_Source data_:
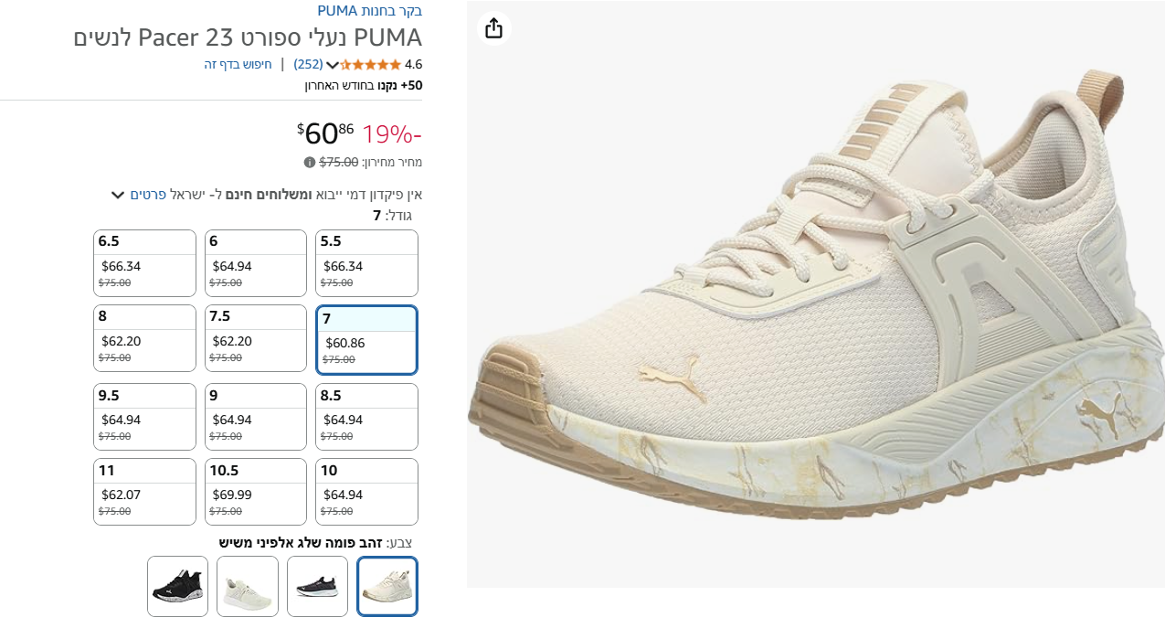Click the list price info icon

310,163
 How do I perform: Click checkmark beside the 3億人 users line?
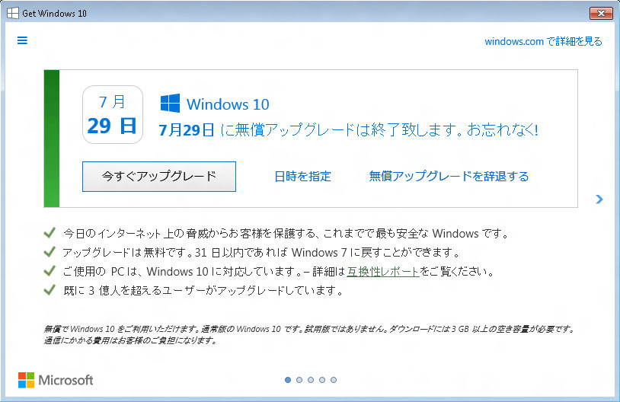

* * *

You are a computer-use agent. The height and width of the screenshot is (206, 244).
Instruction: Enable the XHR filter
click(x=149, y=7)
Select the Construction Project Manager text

_What the exercise asks_:
Write out exactly the lines above from the line with "You are a computer-use" through the line with "Select the Construction Project Manager text", both of them included, and leave out all other lines.

_Written answer_:
You are a computer-use agent. The height and width of the screenshot is (206, 244).
Instruction: Enable the XHR filter
click(x=149, y=7)
Select the Construction Project Manager text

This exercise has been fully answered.